SUPPLIED INFORMATION START

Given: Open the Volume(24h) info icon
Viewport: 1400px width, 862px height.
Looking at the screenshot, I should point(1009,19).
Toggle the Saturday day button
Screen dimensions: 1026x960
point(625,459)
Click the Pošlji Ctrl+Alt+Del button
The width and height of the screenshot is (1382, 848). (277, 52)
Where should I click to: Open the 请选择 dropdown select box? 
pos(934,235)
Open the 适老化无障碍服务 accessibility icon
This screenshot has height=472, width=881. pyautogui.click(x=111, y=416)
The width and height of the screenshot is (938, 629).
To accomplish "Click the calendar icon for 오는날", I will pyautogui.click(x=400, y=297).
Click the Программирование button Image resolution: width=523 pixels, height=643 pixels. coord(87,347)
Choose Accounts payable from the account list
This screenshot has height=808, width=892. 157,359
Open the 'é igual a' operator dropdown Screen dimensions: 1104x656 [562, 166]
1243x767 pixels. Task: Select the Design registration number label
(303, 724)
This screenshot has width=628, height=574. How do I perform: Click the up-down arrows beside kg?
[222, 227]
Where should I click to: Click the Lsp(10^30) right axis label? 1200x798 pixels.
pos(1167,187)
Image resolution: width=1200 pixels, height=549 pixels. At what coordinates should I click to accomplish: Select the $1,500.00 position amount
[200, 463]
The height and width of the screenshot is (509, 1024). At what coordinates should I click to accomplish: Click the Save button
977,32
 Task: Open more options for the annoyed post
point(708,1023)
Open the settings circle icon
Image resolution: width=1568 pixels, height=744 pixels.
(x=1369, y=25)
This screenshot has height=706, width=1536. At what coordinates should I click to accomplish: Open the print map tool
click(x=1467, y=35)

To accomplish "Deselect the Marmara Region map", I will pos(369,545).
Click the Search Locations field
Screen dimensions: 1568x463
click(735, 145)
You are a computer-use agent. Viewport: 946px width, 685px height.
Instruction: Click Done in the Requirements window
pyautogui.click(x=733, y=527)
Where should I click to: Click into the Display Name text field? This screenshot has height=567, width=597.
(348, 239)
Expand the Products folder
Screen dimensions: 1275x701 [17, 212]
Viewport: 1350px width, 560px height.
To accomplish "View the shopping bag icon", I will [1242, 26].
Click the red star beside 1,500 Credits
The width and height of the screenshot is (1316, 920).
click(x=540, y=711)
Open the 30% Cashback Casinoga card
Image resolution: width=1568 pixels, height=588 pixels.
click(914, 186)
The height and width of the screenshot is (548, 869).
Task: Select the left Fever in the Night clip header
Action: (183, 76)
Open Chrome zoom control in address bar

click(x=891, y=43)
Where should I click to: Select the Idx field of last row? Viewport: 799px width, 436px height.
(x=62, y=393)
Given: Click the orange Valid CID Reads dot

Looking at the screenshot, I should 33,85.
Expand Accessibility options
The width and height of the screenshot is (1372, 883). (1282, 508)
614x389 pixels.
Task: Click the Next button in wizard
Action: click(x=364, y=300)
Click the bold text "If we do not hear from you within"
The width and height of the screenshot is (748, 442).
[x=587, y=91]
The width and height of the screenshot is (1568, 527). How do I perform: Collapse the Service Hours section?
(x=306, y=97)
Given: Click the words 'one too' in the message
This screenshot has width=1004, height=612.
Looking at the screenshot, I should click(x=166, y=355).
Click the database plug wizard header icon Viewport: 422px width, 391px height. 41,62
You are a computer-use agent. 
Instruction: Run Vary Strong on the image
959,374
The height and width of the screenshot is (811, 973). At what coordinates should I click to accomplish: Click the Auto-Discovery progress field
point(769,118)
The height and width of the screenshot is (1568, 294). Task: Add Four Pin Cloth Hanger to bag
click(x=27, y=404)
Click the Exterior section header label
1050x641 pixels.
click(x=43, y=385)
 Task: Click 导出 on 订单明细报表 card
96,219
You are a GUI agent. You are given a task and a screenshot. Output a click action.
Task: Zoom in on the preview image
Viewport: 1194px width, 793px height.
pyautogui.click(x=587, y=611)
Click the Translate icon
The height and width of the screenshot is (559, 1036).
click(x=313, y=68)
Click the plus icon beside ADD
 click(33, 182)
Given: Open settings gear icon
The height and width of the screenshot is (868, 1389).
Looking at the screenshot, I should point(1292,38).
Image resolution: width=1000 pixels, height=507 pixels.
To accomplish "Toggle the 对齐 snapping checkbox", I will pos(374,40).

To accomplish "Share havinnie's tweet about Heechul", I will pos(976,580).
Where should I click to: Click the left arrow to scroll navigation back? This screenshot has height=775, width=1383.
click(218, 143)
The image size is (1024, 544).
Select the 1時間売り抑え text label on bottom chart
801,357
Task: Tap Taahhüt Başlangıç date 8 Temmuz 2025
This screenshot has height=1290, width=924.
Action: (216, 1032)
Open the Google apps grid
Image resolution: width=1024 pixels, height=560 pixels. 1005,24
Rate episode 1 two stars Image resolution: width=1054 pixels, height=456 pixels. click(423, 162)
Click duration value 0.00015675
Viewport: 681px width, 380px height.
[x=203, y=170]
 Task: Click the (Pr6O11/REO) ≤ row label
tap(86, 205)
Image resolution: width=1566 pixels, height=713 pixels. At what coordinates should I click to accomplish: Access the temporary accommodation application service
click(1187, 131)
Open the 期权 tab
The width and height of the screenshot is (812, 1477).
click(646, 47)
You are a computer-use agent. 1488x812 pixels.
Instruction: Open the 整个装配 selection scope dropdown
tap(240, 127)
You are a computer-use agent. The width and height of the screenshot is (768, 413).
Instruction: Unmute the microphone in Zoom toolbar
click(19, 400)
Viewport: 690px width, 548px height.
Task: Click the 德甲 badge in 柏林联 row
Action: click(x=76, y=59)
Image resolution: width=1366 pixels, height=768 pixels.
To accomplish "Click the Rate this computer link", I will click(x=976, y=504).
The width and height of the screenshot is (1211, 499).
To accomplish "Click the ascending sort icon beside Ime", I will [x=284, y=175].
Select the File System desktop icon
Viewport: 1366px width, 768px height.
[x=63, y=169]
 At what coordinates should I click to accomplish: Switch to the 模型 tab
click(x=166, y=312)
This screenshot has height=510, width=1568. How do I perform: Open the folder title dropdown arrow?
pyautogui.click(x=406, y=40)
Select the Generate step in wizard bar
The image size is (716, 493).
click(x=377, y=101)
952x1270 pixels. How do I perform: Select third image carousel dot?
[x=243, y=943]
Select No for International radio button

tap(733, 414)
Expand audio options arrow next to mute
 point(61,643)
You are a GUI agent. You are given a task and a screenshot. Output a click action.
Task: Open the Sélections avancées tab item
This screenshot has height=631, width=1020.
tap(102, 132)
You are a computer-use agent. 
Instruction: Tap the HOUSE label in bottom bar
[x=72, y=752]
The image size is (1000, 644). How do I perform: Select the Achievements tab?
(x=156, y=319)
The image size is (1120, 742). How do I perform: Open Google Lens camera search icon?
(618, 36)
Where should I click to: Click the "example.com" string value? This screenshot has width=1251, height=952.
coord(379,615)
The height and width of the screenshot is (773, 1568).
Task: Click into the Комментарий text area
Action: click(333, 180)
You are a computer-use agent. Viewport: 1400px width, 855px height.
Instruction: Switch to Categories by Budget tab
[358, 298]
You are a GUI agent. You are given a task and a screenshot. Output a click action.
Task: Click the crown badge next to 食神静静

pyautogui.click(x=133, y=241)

SUPPLIED INFORMATION END

_TASK STATEMENT_. Repeat every entry exactly. Nothing may be dropped.

_ANSWER SECTION_.
Given: Open the Volume(24h) info icon
Viewport: 1400px width, 862px height.
Looking at the screenshot, I should point(1009,19).
Toggle the Saturday day button
Screen dimensions: 1026x960
point(625,459)
Click the Pošlji Ctrl+Alt+Del button
The width and height of the screenshot is (1382, 848). (277, 52)
Where should I click to: Open the 请选择 dropdown select box? 
pos(934,235)
Open the 适老化无障碍服务 accessibility icon
This screenshot has height=472, width=881. pyautogui.click(x=111, y=416)
The width and height of the screenshot is (938, 629).
To accomplish "Click the calendar icon for 오는날", I will pyautogui.click(x=400, y=297).
Click the Программирование button Image resolution: width=523 pixels, height=643 pixels. coord(87,347)
Choose Accounts payable from the account list
This screenshot has height=808, width=892. 157,359
Open the 'é igual a' operator dropdown Screen dimensions: 1104x656 [562, 166]
1243x767 pixels. Task: Select the Design registration number label
(303, 724)
This screenshot has width=628, height=574. How do I perform: Click the up-down arrows beside kg?
[222, 227]
Where should I click to: Click the Lsp(10^30) right axis label? 1200x798 pixels.
pos(1167,187)
Image resolution: width=1200 pixels, height=549 pixels. At what coordinates should I click to accomplish: Select the $1,500.00 position amount
[200, 463]
The height and width of the screenshot is (509, 1024). At what coordinates should I click to accomplish: Click the Save button
977,32
 Task: Open more options for the annoyed post
point(708,1023)
Open the settings circle icon
Image resolution: width=1568 pixels, height=744 pixels.
(x=1369, y=25)
This screenshot has height=706, width=1536. At what coordinates should I click to accomplish: Open the print map tool
click(x=1467, y=35)

To accomplish "Deselect the Marmara Region map", I will pos(369,545).
Click the Search Locations field
Screen dimensions: 1568x463
click(735, 145)
You are a computer-use agent. Viewport: 946px width, 685px height.
Instruction: Click Done in the Requirements window
pyautogui.click(x=733, y=527)
Where should I click to: Click into the Display Name text field? This screenshot has height=567, width=597.
(348, 239)
Expand the Products folder
Screen dimensions: 1275x701 [17, 212]
Viewport: 1350px width, 560px height.
To accomplish "View the shopping bag icon", I will [1242, 26].
Click the red star beside 1,500 Credits
The width and height of the screenshot is (1316, 920).
click(x=540, y=711)
Open the 30% Cashback Casinoga card
Image resolution: width=1568 pixels, height=588 pixels.
click(914, 186)
The height and width of the screenshot is (548, 869).
Task: Select the left Fever in the Night clip header
Action: (183, 76)
Open Chrome zoom control in address bar

click(x=891, y=43)
Where should I click to: Select the Idx field of last row? Viewport: 799px width, 436px height.
(x=62, y=393)
Given: Click the orange Valid CID Reads dot

Looking at the screenshot, I should 33,85.
Expand Accessibility options
The width and height of the screenshot is (1372, 883). (1282, 508)
614x389 pixels.
Task: Click the Next button in wizard
Action: click(x=364, y=300)
Click the bold text "If we do not hear from you within"
The width and height of the screenshot is (748, 442).
[x=587, y=91]
The width and height of the screenshot is (1568, 527). How do I perform: Collapse the Service Hours section?
(x=306, y=97)
Given: Click the words 'one too' in the message
This screenshot has width=1004, height=612.
Looking at the screenshot, I should click(x=166, y=355).
Click the database plug wizard header icon Viewport: 422px width, 391px height. 41,62
You are a computer-use agent. 
Instruction: Run Vary Strong on the image
959,374
The height and width of the screenshot is (811, 973). At what coordinates should I click to accomplish: Click the Auto-Discovery progress field
point(769,118)
The height and width of the screenshot is (1568, 294). Task: Add Four Pin Cloth Hanger to bag
click(x=27, y=404)
Click the Exterior section header label
1050x641 pixels.
click(x=43, y=385)
 Task: Click 导出 on 订单明细报表 card
96,219
You are a GUI agent. You are given a task and a screenshot. Output a click action.
Task: Zoom in on the preview image
Viewport: 1194px width, 793px height.
pyautogui.click(x=587, y=611)
Click the Translate icon
The height and width of the screenshot is (559, 1036).
click(x=313, y=68)
Click the plus icon beside ADD
 click(33, 182)
Given: Open settings gear icon
The height and width of the screenshot is (868, 1389).
Looking at the screenshot, I should point(1292,38).
Image resolution: width=1000 pixels, height=507 pixels.
To accomplish "Toggle the 对齐 snapping checkbox", I will pos(374,40).

To accomplish "Share havinnie's tweet about Heechul", I will pos(976,580).
Where should I click to: Click the left arrow to scroll navigation back? This screenshot has height=775, width=1383.
click(218, 143)
The image size is (1024, 544).
Select the 1時間売り抑え text label on bottom chart
801,357
Task: Tap Taahhüt Başlangıç date 8 Temmuz 2025
This screenshot has height=1290, width=924.
Action: (216, 1032)
Open the Google apps grid
Image resolution: width=1024 pixels, height=560 pixels. 1005,24
Rate episode 1 two stars Image resolution: width=1054 pixels, height=456 pixels. click(423, 162)
Click duration value 0.00015675
Viewport: 681px width, 380px height.
[x=203, y=170]
 Task: Click the (Pr6O11/REO) ≤ row label
tap(86, 205)
Image resolution: width=1566 pixels, height=713 pixels. At what coordinates should I click to accomplish: Access the temporary accommodation application service
click(1187, 131)
Open the 期权 tab
The width and height of the screenshot is (812, 1477).
click(646, 47)
You are a computer-use agent. 1488x812 pixels.
Instruction: Open the 整个装配 selection scope dropdown
tap(240, 127)
You are a computer-use agent. The width and height of the screenshot is (768, 413).
Instruction: Unmute the microphone in Zoom toolbar
click(19, 400)
Viewport: 690px width, 548px height.
Task: Click the 德甲 badge in 柏林联 row
Action: click(x=76, y=59)
Image resolution: width=1366 pixels, height=768 pixels.
To accomplish "Click the Rate this computer link", I will click(x=976, y=504).
The width and height of the screenshot is (1211, 499).
To accomplish "Click the ascending sort icon beside Ime", I will [x=284, y=175].
Select the File System desktop icon
Viewport: 1366px width, 768px height.
[x=63, y=169]
 At what coordinates should I click to accomplish: Switch to the 模型 tab
click(x=166, y=312)
This screenshot has height=510, width=1568. How do I perform: Open the folder title dropdown arrow?
pyautogui.click(x=406, y=40)
Select the Generate step in wizard bar
The image size is (716, 493).
click(x=377, y=101)
952x1270 pixels. How do I perform: Select third image carousel dot?
[x=243, y=943]
Select No for International radio button

tap(733, 414)
Expand audio options arrow next to mute
 point(61,643)
You are a GUI agent. You are given a task and a screenshot. Output a click action.
Task: Open the Sélections avancées tab item
This screenshot has height=631, width=1020.
tap(102, 132)
You are a computer-use agent. 
Instruction: Tap the HOUSE label in bottom bar
[x=72, y=752]
The image size is (1000, 644). How do I perform: Select the Achievements tab?
(x=156, y=319)
The image size is (1120, 742). How do I perform: Open Google Lens camera search icon?
(618, 36)
Where should I click to: Click the "example.com" string value? This screenshot has width=1251, height=952.
coord(379,615)
The height and width of the screenshot is (773, 1568).
Task: Click into the Комментарий text area
Action: click(333, 180)
You are a computer-use agent. Viewport: 1400px width, 855px height.
Instruction: Switch to Categories by Budget tab
[358, 298]
You are a GUI agent. You are given a task and a screenshot. Output a click action.
Task: Click the crown badge next to 食神静静

pyautogui.click(x=133, y=241)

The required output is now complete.